Problem: The data below is to be set down exactly.

*** Opening Supplied information ***

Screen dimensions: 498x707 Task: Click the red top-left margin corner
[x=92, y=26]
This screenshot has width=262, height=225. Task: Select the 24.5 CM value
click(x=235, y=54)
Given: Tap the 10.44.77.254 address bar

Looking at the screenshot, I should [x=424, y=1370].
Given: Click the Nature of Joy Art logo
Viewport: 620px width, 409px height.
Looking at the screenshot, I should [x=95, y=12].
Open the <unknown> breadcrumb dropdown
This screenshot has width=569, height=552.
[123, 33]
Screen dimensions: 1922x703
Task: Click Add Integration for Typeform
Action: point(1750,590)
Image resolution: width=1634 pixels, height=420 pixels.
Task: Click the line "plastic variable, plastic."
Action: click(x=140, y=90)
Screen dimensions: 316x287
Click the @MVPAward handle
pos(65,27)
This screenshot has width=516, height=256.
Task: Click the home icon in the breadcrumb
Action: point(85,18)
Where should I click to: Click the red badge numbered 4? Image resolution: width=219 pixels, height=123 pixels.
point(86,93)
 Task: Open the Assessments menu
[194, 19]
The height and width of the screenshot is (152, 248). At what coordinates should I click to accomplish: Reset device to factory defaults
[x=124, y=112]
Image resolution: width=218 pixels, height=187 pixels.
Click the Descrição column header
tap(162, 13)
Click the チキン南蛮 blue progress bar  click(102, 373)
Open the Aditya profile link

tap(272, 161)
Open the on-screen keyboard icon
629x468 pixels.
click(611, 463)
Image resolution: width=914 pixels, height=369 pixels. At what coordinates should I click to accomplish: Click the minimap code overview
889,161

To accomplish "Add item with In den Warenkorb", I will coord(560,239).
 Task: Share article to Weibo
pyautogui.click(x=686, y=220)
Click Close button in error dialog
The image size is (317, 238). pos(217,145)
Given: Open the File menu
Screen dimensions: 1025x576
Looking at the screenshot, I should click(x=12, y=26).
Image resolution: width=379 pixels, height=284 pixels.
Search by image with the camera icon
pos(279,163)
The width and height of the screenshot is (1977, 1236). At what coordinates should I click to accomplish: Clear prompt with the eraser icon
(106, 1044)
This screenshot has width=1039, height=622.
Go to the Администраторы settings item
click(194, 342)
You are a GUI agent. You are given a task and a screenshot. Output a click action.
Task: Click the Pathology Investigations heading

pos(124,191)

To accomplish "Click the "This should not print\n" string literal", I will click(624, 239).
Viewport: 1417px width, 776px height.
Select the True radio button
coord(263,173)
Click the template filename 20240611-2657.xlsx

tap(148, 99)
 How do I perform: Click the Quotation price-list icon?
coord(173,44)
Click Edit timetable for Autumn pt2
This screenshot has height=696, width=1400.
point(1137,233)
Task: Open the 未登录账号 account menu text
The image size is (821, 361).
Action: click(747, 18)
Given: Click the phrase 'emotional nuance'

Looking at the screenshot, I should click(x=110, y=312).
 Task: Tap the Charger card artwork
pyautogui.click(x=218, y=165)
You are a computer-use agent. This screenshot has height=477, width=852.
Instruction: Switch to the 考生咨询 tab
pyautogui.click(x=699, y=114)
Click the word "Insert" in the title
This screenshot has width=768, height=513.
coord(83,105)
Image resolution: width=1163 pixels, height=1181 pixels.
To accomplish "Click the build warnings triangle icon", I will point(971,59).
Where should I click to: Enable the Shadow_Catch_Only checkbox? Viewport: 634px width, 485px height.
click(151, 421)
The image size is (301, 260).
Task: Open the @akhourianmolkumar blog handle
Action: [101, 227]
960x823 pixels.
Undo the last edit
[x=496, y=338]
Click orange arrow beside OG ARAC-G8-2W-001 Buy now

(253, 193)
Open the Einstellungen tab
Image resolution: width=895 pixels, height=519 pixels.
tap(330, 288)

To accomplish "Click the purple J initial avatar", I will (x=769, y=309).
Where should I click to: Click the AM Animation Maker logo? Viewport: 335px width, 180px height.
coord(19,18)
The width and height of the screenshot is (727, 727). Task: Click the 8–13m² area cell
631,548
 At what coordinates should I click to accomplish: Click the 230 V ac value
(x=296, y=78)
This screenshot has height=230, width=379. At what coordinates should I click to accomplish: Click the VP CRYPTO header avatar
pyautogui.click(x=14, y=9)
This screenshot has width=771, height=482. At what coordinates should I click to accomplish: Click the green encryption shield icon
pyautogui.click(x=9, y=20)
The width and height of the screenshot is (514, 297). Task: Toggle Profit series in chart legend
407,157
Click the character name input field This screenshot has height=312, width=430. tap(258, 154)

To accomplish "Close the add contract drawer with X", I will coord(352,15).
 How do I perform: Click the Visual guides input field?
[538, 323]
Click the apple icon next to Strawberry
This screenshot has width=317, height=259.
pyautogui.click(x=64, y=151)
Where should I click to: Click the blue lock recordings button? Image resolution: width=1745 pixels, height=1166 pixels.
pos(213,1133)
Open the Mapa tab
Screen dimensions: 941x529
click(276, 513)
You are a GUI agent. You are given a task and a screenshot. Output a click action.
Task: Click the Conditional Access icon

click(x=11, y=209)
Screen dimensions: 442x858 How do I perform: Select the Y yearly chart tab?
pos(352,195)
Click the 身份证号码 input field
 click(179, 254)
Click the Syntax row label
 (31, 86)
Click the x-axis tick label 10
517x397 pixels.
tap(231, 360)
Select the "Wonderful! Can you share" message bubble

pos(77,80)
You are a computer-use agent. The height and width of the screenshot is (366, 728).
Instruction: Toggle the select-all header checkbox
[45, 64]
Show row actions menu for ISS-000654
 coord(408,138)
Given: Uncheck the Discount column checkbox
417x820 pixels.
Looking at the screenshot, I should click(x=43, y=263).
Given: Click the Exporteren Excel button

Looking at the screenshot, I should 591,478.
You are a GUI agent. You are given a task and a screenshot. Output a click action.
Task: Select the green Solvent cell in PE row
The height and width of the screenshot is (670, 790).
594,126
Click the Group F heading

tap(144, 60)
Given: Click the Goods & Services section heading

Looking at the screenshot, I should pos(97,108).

*** Closing Supplied information ***

Output of the exercise:
Screen dimensions: 498x707 Task: Click the red top-left margin corner
[x=92, y=26]
This screenshot has width=262, height=225. Task: Select the 24.5 CM value
click(x=235, y=54)
Given: Tap the 10.44.77.254 address bar

Looking at the screenshot, I should [x=424, y=1370].
Given: Click the Nature of Joy Art logo
Viewport: 620px width, 409px height.
Looking at the screenshot, I should [x=95, y=12].
Open the <unknown> breadcrumb dropdown
This screenshot has width=569, height=552.
[123, 33]
Screen dimensions: 1922x703
Task: Click Add Integration for Typeform
Action: point(1750,590)
Image resolution: width=1634 pixels, height=420 pixels.
Task: Click the line "plastic variable, plastic."
Action: click(x=140, y=90)
Screen dimensions: 316x287
Click the @MVPAward handle
pos(65,27)
This screenshot has width=516, height=256.
Task: Click the home icon in the breadcrumb
Action: point(85,18)
Where should I click to: Click the red badge numbered 4? Image resolution: width=219 pixels, height=123 pixels.
point(86,93)
 Task: Open the Assessments menu
[194, 19]
The height and width of the screenshot is (152, 248). At what coordinates should I click to accomplish: Reset device to factory defaults
[x=124, y=112]
Image resolution: width=218 pixels, height=187 pixels.
Click the Descrição column header
tap(162, 13)
Click the チキン南蛮 blue progress bar  click(102, 373)
Open the Aditya profile link

tap(272, 161)
Open the on-screen keyboard icon
629x468 pixels.
click(611, 463)
Image resolution: width=914 pixels, height=369 pixels. At what coordinates should I click to accomplish: Click the minimap code overview
889,161

To accomplish "Add item with In den Warenkorb", I will coord(560,239).
 Task: Share article to Weibo
pyautogui.click(x=686, y=220)
Click Close button in error dialog
The image size is (317, 238). pos(217,145)
Given: Open the File menu
Screen dimensions: 1025x576
Looking at the screenshot, I should click(x=12, y=26).
Image resolution: width=379 pixels, height=284 pixels.
Search by image with the camera icon
pos(279,163)
The width and height of the screenshot is (1977, 1236). At what coordinates should I click to accomplish: Clear prompt with the eraser icon
(106, 1044)
This screenshot has width=1039, height=622.
Go to the Администраторы settings item
click(194, 342)
You are a GUI agent. You are given a task and a screenshot. Output a click action.
Task: Click the Pathology Investigations heading

pos(124,191)

To accomplish "Click the "This should not print\n" string literal", I will click(624, 239).
Viewport: 1417px width, 776px height.
Select the True radio button
coord(263,173)
Click the template filename 20240611-2657.xlsx

tap(148, 99)
 How do I perform: Click the Quotation price-list icon?
coord(173,44)
Click Edit timetable for Autumn pt2
This screenshot has height=696, width=1400.
point(1137,233)
Task: Open the 未登录账号 account menu text
The image size is (821, 361).
Action: click(747, 18)
Given: Click the phrase 'emotional nuance'

Looking at the screenshot, I should click(x=110, y=312).
 Task: Tap the Charger card artwork
pyautogui.click(x=218, y=165)
You are a computer-use agent. This screenshot has height=477, width=852.
Instruction: Switch to the 考生咨询 tab
pyautogui.click(x=699, y=114)
Click the word "Insert" in the title
This screenshot has width=768, height=513.
coord(83,105)
Image resolution: width=1163 pixels, height=1181 pixels.
To accomplish "Click the build warnings triangle icon", I will point(971,59).
Where should I click to: Enable the Shadow_Catch_Only checkbox? Viewport: 634px width, 485px height.
click(151, 421)
The image size is (301, 260).
Task: Open the @akhourianmolkumar blog handle
Action: [101, 227]
960x823 pixels.
Undo the last edit
[x=496, y=338]
Click orange arrow beside OG ARAC-G8-2W-001 Buy now

(253, 193)
Open the Einstellungen tab
Image resolution: width=895 pixels, height=519 pixels.
tap(330, 288)

To accomplish "Click the purple J initial avatar", I will (x=769, y=309).
Where should I click to: Click the AM Animation Maker logo? Viewport: 335px width, 180px height.
coord(19,18)
The width and height of the screenshot is (727, 727). Task: Click the 8–13m² area cell
631,548
 At what coordinates should I click to accomplish: Click the 230 V ac value
(x=296, y=78)
This screenshot has height=230, width=379. At what coordinates should I click to accomplish: Click the VP CRYPTO header avatar
pyautogui.click(x=14, y=9)
This screenshot has width=771, height=482. At what coordinates should I click to accomplish: Click the green encryption shield icon
pyautogui.click(x=9, y=20)
The width and height of the screenshot is (514, 297). Task: Toggle Profit series in chart legend
407,157
Click the character name input field This screenshot has height=312, width=430. tap(258, 154)

To accomplish "Close the add contract drawer with X", I will coord(352,15).
 How do I perform: Click the Visual guides input field?
[538, 323]
Click the apple icon next to Strawberry
This screenshot has width=317, height=259.
pyautogui.click(x=64, y=151)
Where should I click to: Click the blue lock recordings button? Image resolution: width=1745 pixels, height=1166 pixels.
pos(213,1133)
Open the Mapa tab
Screen dimensions: 941x529
click(276, 513)
You are a GUI agent. You are given a task and a screenshot. Output a click action.
Task: Click the Conditional Access icon

click(x=11, y=209)
Screen dimensions: 442x858 How do I perform: Select the Y yearly chart tab?
pos(352,195)
Click the 身份证号码 input field
 click(179, 254)
Click the Syntax row label
 (31, 86)
Click the x-axis tick label 10
517x397 pixels.
tap(231, 360)
Select the "Wonderful! Can you share" message bubble

pos(77,80)
You are a computer-use agent. The height and width of the screenshot is (366, 728).
Instruction: Toggle the select-all header checkbox
[45, 64]
Show row actions menu for ISS-000654
 coord(408,138)
Given: Uncheck the Discount column checkbox
417x820 pixels.
Looking at the screenshot, I should click(x=43, y=263).
Given: Click the Exporteren Excel button

Looking at the screenshot, I should 591,478.
You are a GUI agent. You are given a task and a screenshot. Output a click action.
Task: Select the green Solvent cell in PE row
The height and width of the screenshot is (670, 790).
594,126
Click the Group F heading

tap(144, 60)
Given: Click the Goods & Services section heading

Looking at the screenshot, I should pos(97,108).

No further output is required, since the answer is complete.